Thursday, April 15, 2010

to_char(dt,'yyyy') is almost as good as trunc(dt,'y')...

I'm in the middle of updating Expert Oracle Database Architecture Edition 1 to Edition 2. It'll cover up through Oracle Database 11g Release 2. While doing it, I've been discovering that "things change over time". Well, Ok, that is not a new discovery - I've said that before...

If you are interested in the new edition, you can read the unedited, probably incorrect, updates - you can buy the "alpha book" in pdf, which will entitle you to a full pdf of the final copy. See http://apress.com/book/view/1430229462 for details.


Anyway, while updating the book - I was re-running all of my 'test' scripts - the scripts I use to demonstrate points - and of course since things change - the results of some of the scripts have changed as well. Things like private redo strands affected my measurements in the Redo/Undo chapter (rendering some of the old examples useless...). And other small changes pop up and make themselves apparent.

For example, to_char(dt,fmt) has changed, for the better. It is faster...

In the first edition, I wrote:

For example, they will use
Where to_char(date_column,'yyyy') = '2005'
instead of
Where trunc(date_column,'y') = to_date('01-jan-2005','dd-mon-yyyy')
The latter is a far more performant and less resource-intensive approach.

Note: in the following - you would not use literals in the query, you would use bind variables to represent the dates! Just an example...


While I would still *prefer* you to use trunc(date_column'y') - it says so much more than the to_char does semantically - it cannot be for the reason I wrote.
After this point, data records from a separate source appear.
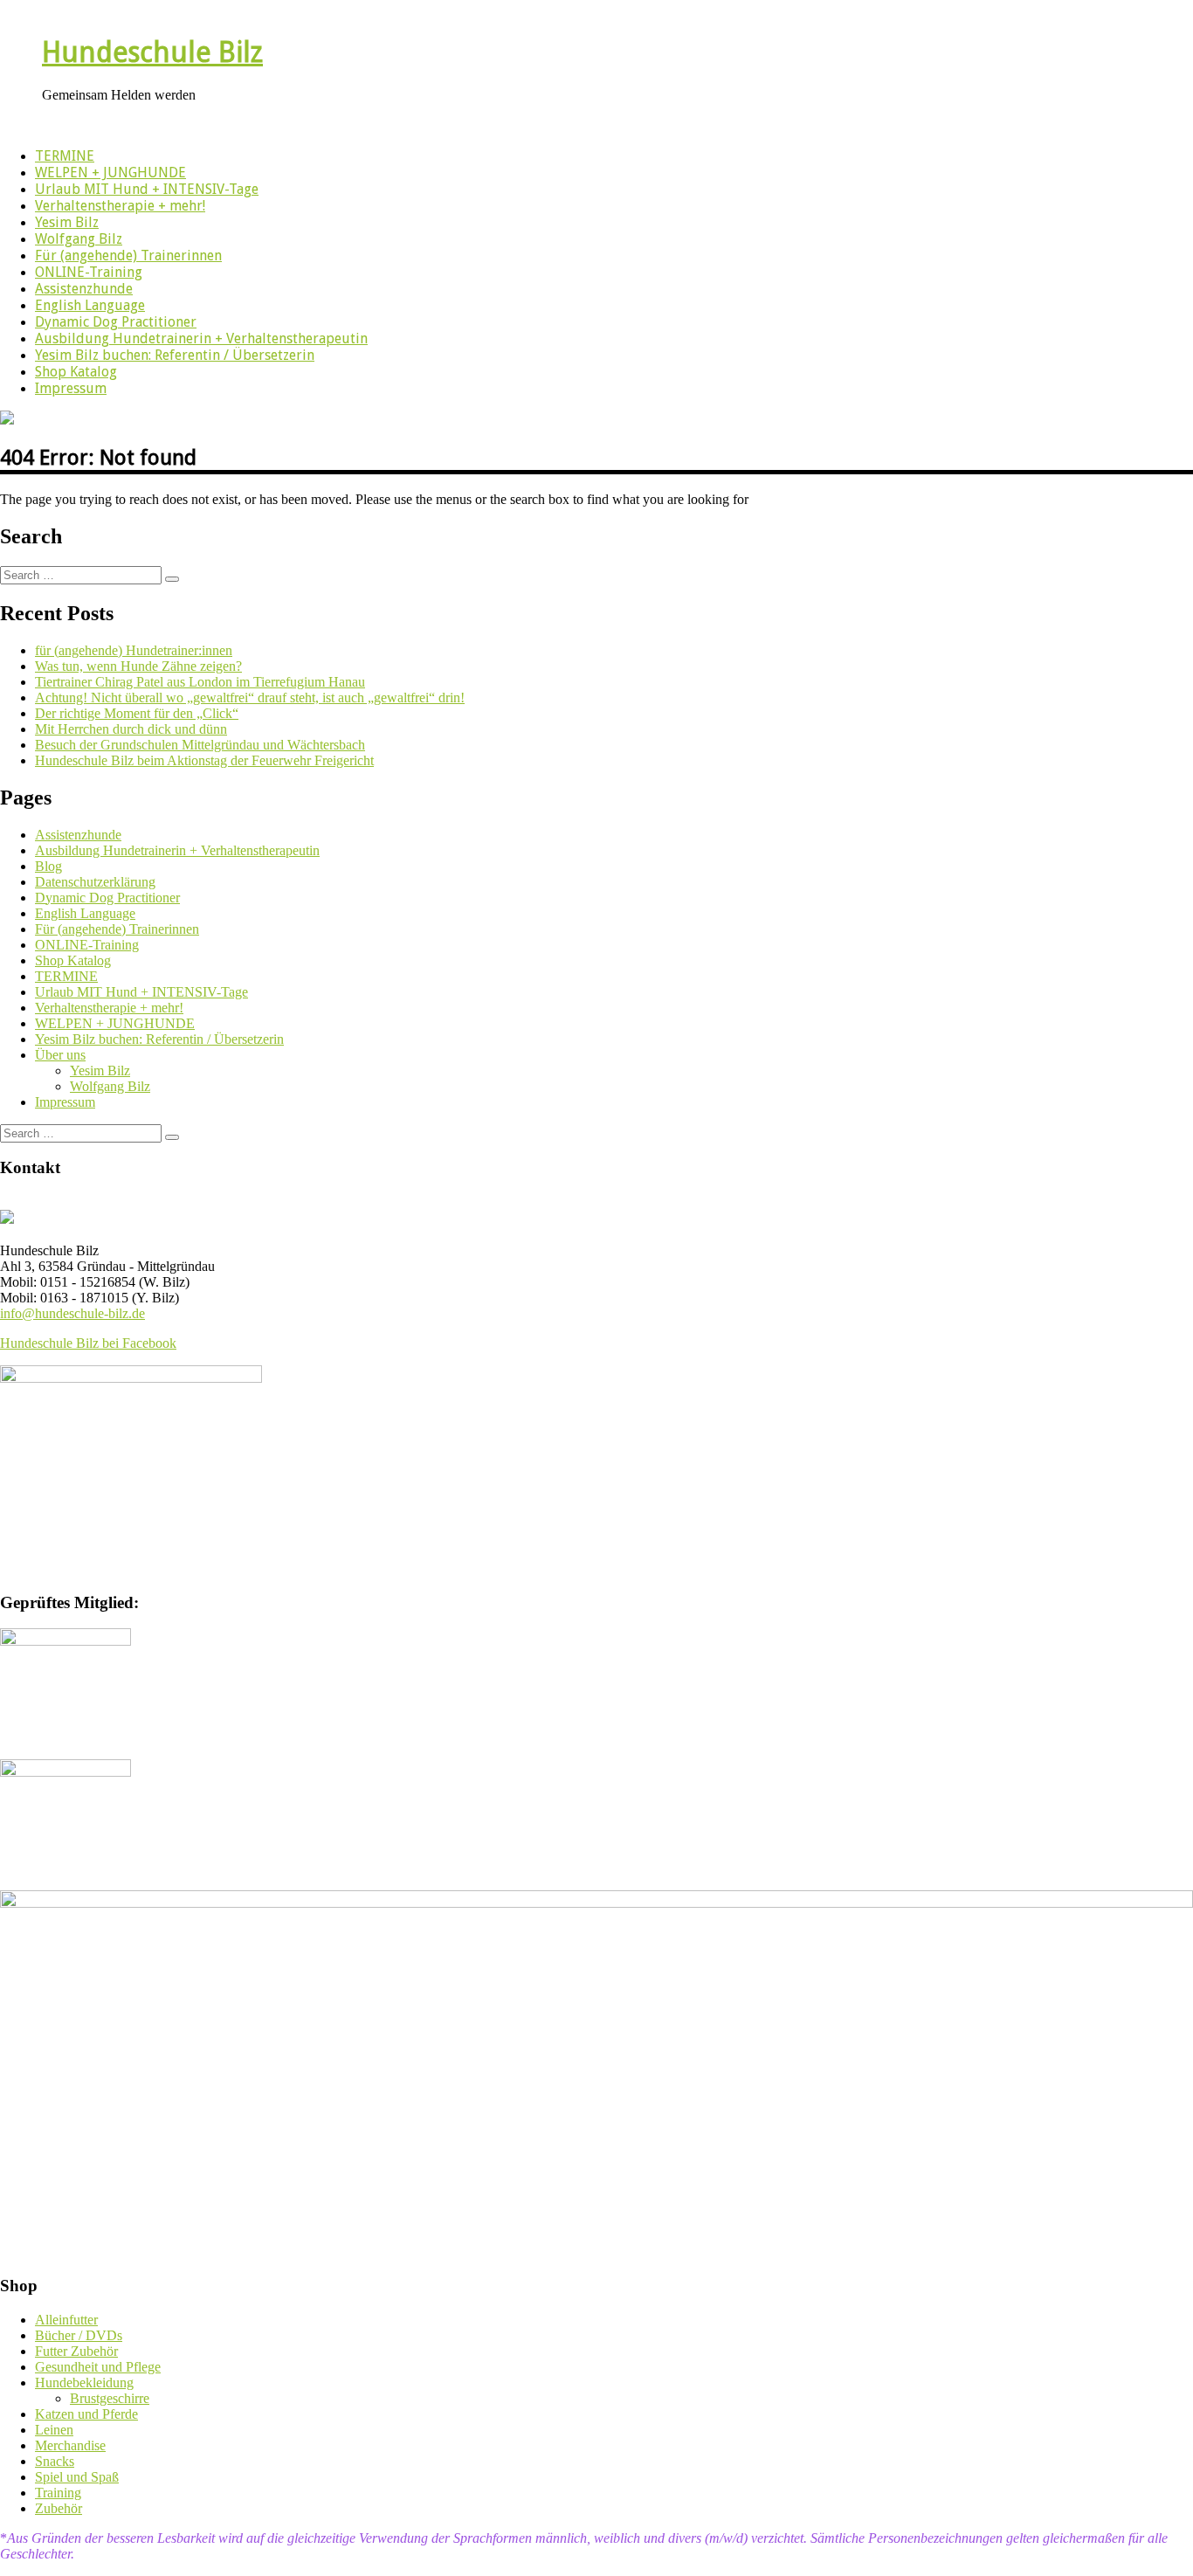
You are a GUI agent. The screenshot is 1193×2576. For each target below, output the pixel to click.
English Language (90, 305)
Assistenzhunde (84, 288)
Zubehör (58, 2508)
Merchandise (70, 2445)
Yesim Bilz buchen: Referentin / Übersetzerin (174, 355)
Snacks (54, 2461)
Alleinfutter (66, 2319)
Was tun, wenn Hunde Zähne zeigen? (138, 666)
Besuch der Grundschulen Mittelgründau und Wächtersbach (200, 744)
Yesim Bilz (67, 222)
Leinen (54, 2429)
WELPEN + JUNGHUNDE (110, 172)
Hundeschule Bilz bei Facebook (88, 1343)
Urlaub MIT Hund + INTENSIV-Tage (147, 189)
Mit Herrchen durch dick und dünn (131, 729)
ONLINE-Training (88, 272)
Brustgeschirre (109, 2398)
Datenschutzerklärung (95, 881)
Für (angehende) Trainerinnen (128, 255)
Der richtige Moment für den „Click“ (136, 713)
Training (58, 2492)
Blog (48, 866)
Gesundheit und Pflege (98, 2366)
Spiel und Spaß (77, 2476)
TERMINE (64, 156)
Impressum (71, 388)
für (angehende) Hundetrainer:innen (133, 650)
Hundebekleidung (84, 2382)
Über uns (60, 1054)
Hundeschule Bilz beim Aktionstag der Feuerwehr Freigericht (204, 760)
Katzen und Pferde (86, 2414)
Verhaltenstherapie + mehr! (120, 205)
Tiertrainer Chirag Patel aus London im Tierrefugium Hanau (200, 681)
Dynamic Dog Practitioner (116, 322)
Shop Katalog (76, 371)
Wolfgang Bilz (78, 239)
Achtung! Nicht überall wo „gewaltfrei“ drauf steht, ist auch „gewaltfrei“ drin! (250, 697)
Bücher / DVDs (78, 2335)
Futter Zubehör (76, 2351)
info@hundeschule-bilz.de (72, 1313)
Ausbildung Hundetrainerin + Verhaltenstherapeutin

In the first edition - I showed by executing a query against a copy of ALL_OBJECTS that it was more efficient:

select count(*)
from
t where to_char(created,'yyyy') = '2005'

call count cpu elapsed disk query current rows
------- ------ -------- ---------- ---------- ---------- ---------- ----------
Parse 4 0.01 0.05 0 0 0 0
Execute 4 0.00 0.00 0 0 0 0
Fetch 8 0.41 0.59 0 372 0 4
------- ------ -------- ---------- ---------- ---------- ---------- ----------
total 16 0.42 0.64 0 372 0 4

select count(*)
from
t where trunc(created,'y') = to_date('01-jan-2005','dd-mon-yyyy')
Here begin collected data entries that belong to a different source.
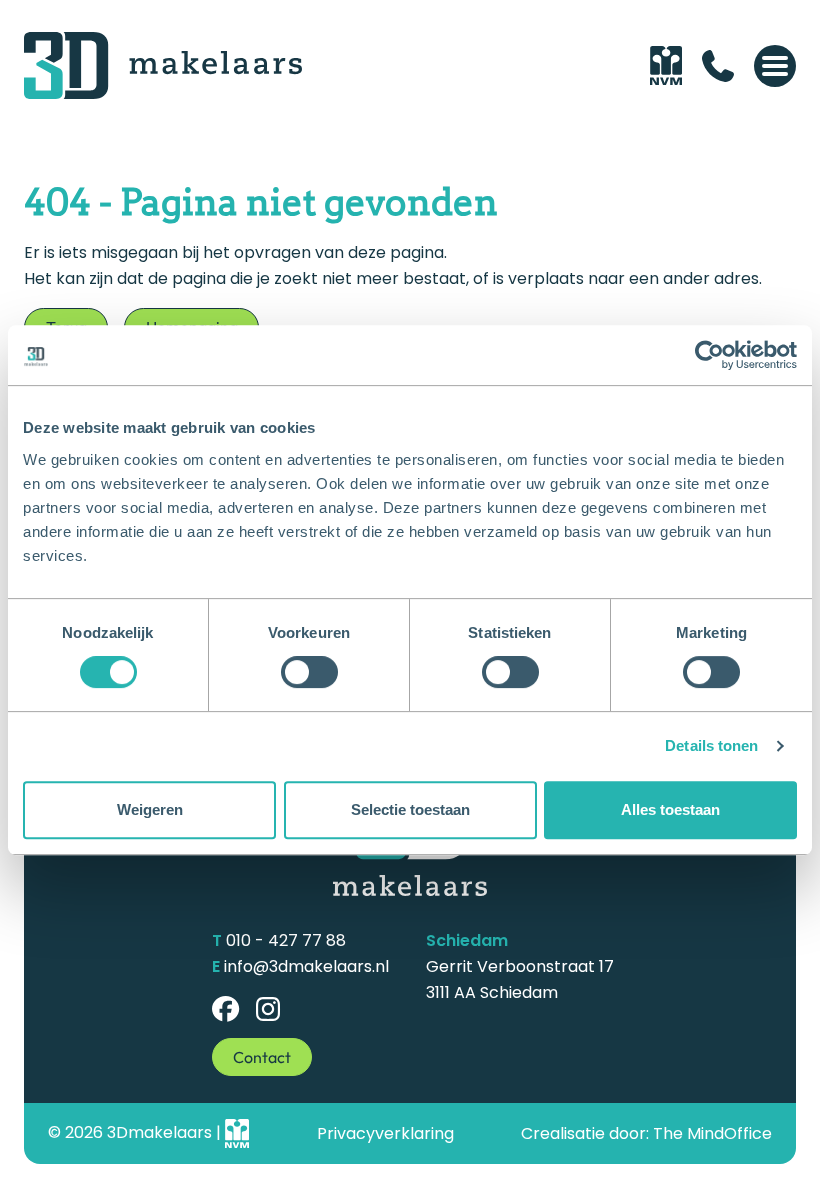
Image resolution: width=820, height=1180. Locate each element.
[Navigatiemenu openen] (775, 66)
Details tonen (711, 745)
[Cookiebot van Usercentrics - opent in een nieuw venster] (709, 355)
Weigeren (150, 809)
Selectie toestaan (410, 809)
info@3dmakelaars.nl (306, 966)
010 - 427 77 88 (286, 940)
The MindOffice (712, 1133)
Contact (262, 1057)
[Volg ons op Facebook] (226, 1009)
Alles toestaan (670, 809)
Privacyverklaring (385, 1133)
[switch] (309, 672)
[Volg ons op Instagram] (268, 1009)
call count cpu elapsed disk query current rows
------- ------ -------- ---------- ---------- ---------- ---------- ----------
Parse 4 0.00 0.00 0 0 0 0
Execute 4 0.00 0.00 0 0 0 0
Fetch 8 0.04 0.16 0 372 0 4
------- ------ -------- ---------- ---------- ---------- ---------- ----------
total 16 0.04 0.16 0 372 0 4

but when I re-ran that in 11g Release two - I discovered:


select count(*)
from
t where to_char(created,'yyyy') = '2005'

call count cpu elapsed disk query current rows
------- ------ -------- ---------- ---------- ---------- ---------- ----------
Parse 4 0.00 0.00 0 0 0 0
Execute 4 0.00 0.00 0 0 0 0
Fetch 8 0.09 0.10 0 364 0 4
------- ------ -------- ---------- ---------- ---------- ---------- ----------
total 16 0.09 0.10 0 364 0 4

select count(*)
from
t where trunc(created,'y') = to_date('01-jan-2005','dd-mon-yyyy')
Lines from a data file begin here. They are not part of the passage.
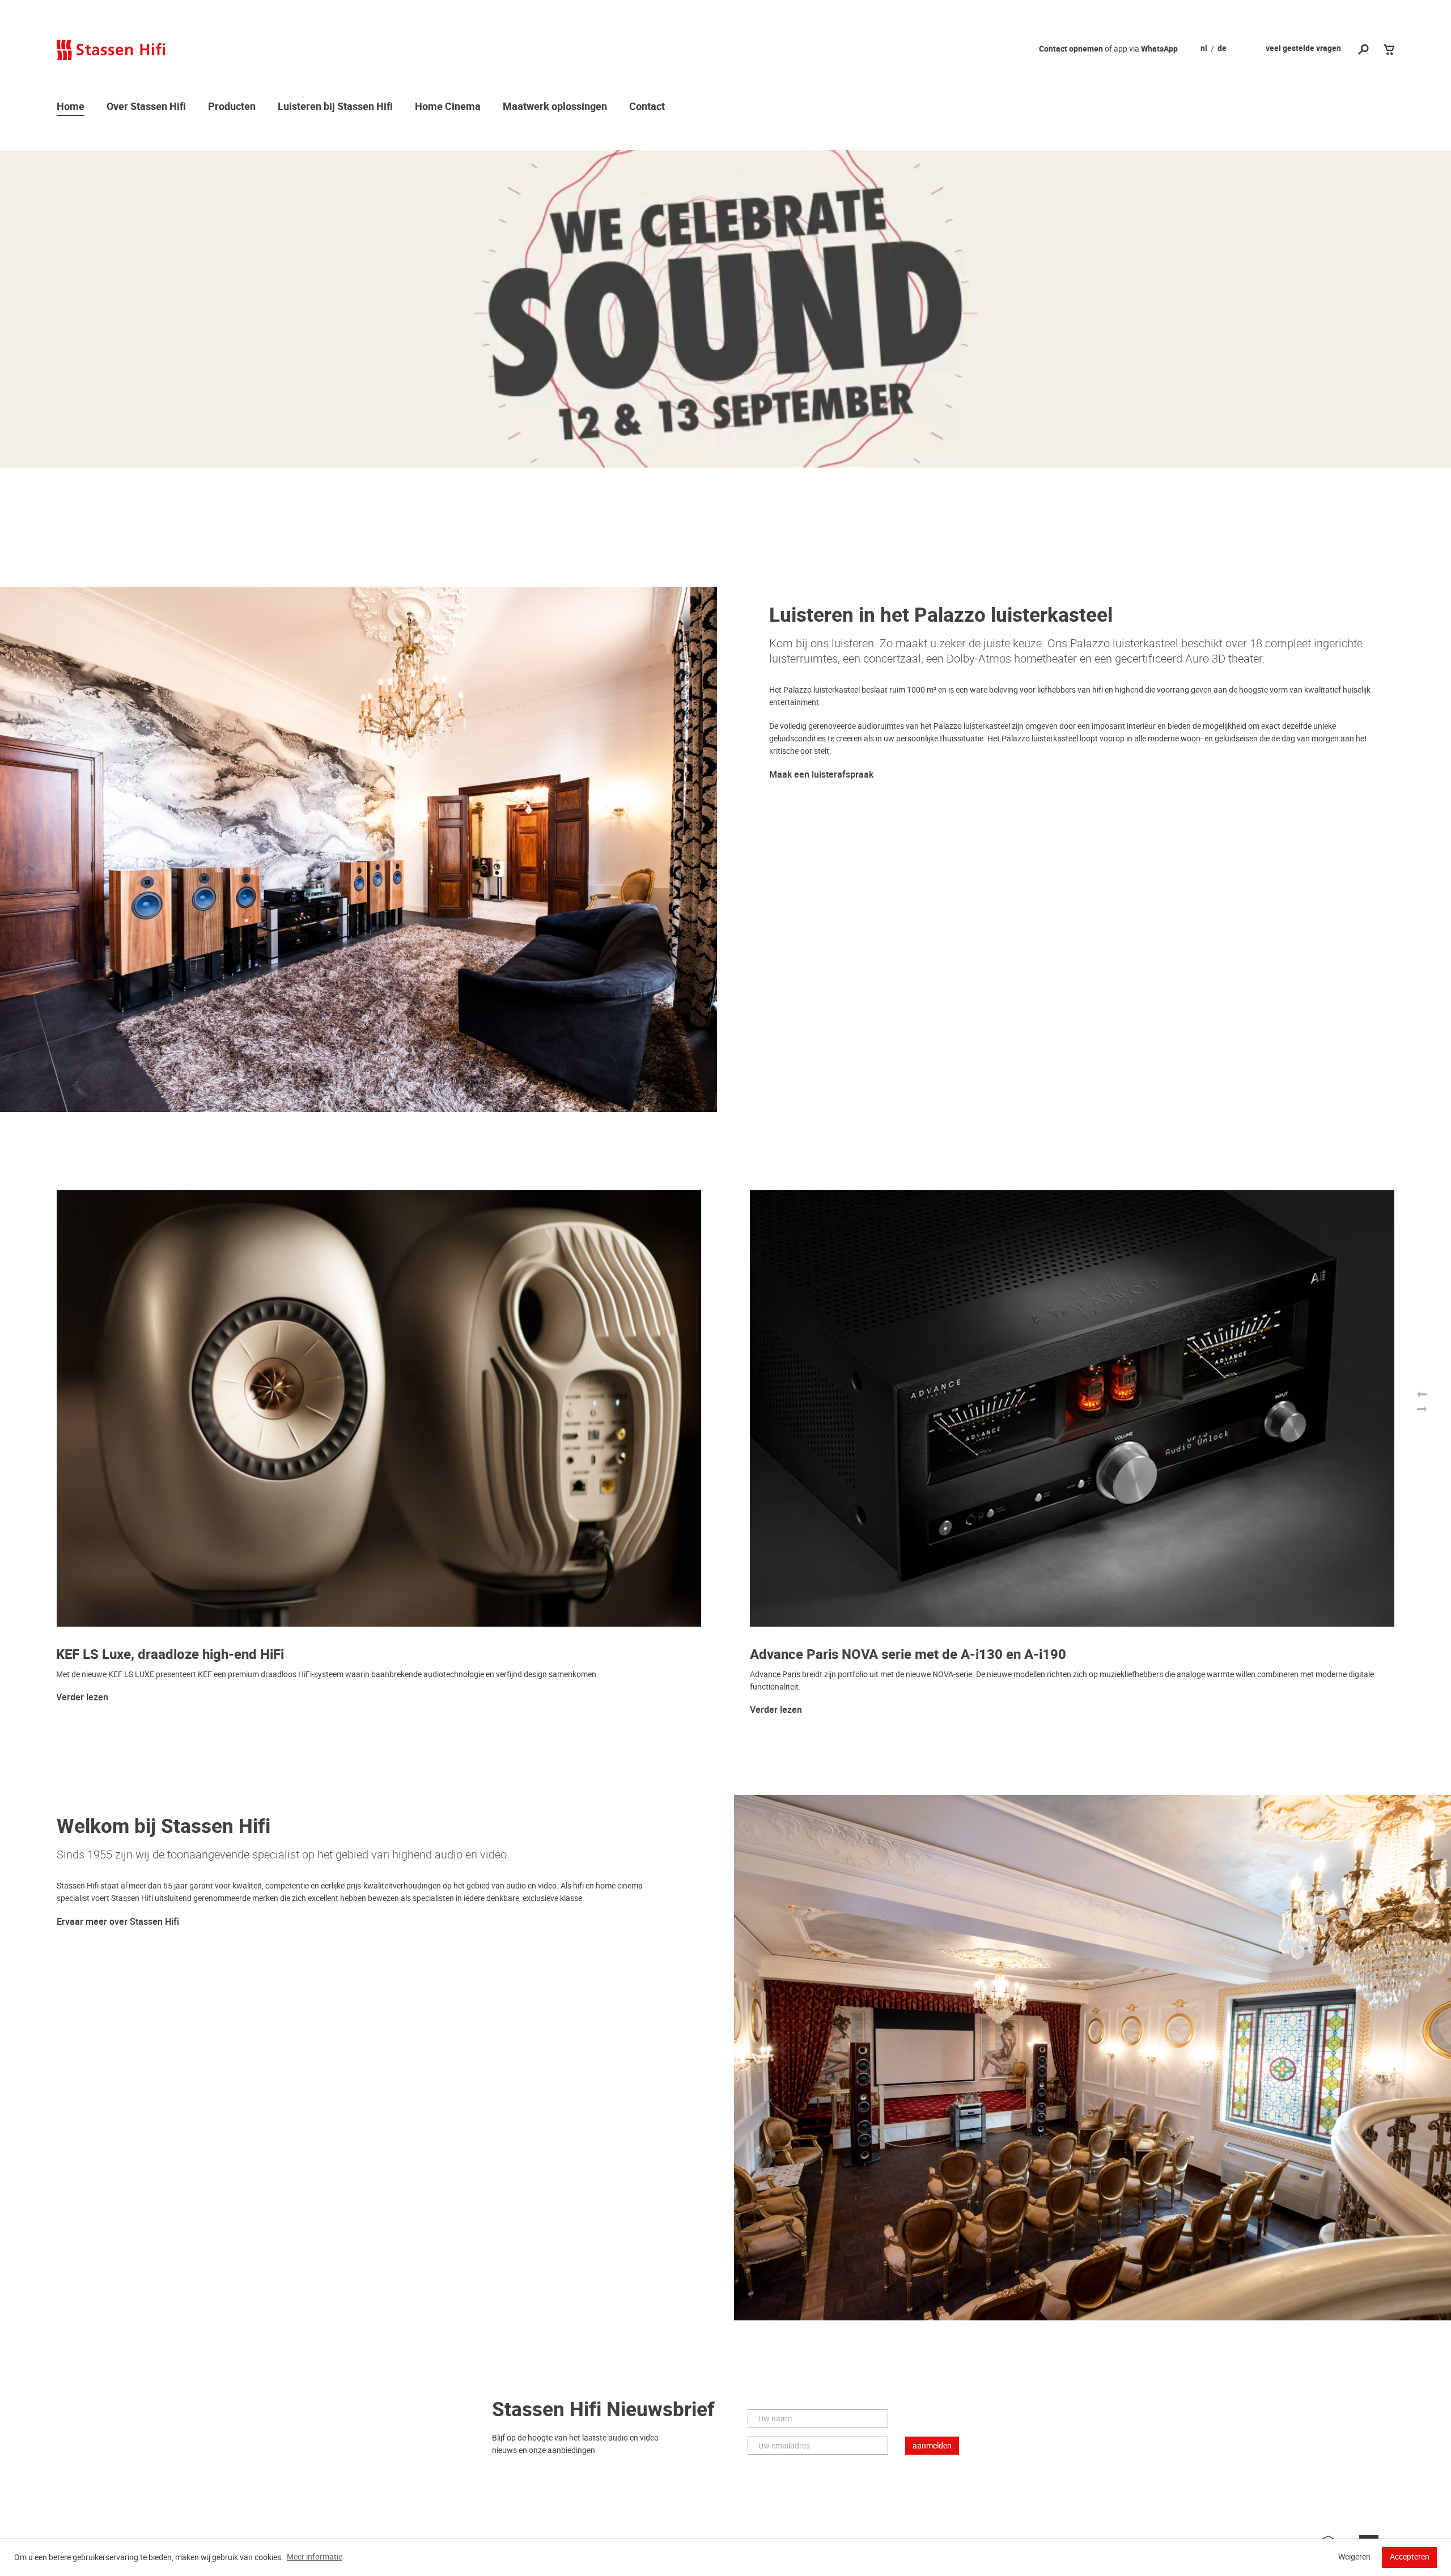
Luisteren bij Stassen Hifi (335, 107)
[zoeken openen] (1363, 50)
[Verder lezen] (725, 309)
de (1222, 49)
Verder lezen (82, 1697)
call count cpu elapsed disk query current rows
------- ------ -------- ---------- ---------- ---------- ---------- ----------
Parse 4 0.00 0.00 0 0 0 0
Execute 4 0.00 0.00 0 0 0 0
Fetch 8 0.07 0.07 0 364 0 4
------- ------ -------- ---------- ---------- ---------- ---------- ----------
total 16 0.07 0.07 0 364 0 4

*note - I used the same number of rows in 11g as 10g in the above

Well, that isn't too different anymore, is it? They made it a bit more efficient than it used to be in the past - the to_char and trunc are now about the same. In fact that change happened with 10g Release 2! (edition 1 of Expert Oracle Database Architecture was up through 10g Release 1)

Fortunately though, my ultimate conclusion - that:


select count(*)
from
t where created between to_date('01-jan-2005','dd-mon-yyyy') and
to_date('01-jan-2006', 'dd-mon-yyyy')-1/24/60/60


call count cpu elapsed disk query current rows
------- ------ -------- ---------- ---------- ---------- ---------- ----------
Parse 4 0.00 0.00 0 0 0 0
Execute 4 0.00 0.00 0 0 0 0
Fetch 8 0.00 0.00 0 364 0 4
------- ------ -------- ---------- ---------- ---------- ---------- ----------
total 16 0.00 0.00 0 364 0 4


is the right way to code that query still stands - that is from 11g Release 2 - it is significantly faster than to_char or trunc. And, it'll be infinitely more "index friendly" in general that either of to_char or trunc.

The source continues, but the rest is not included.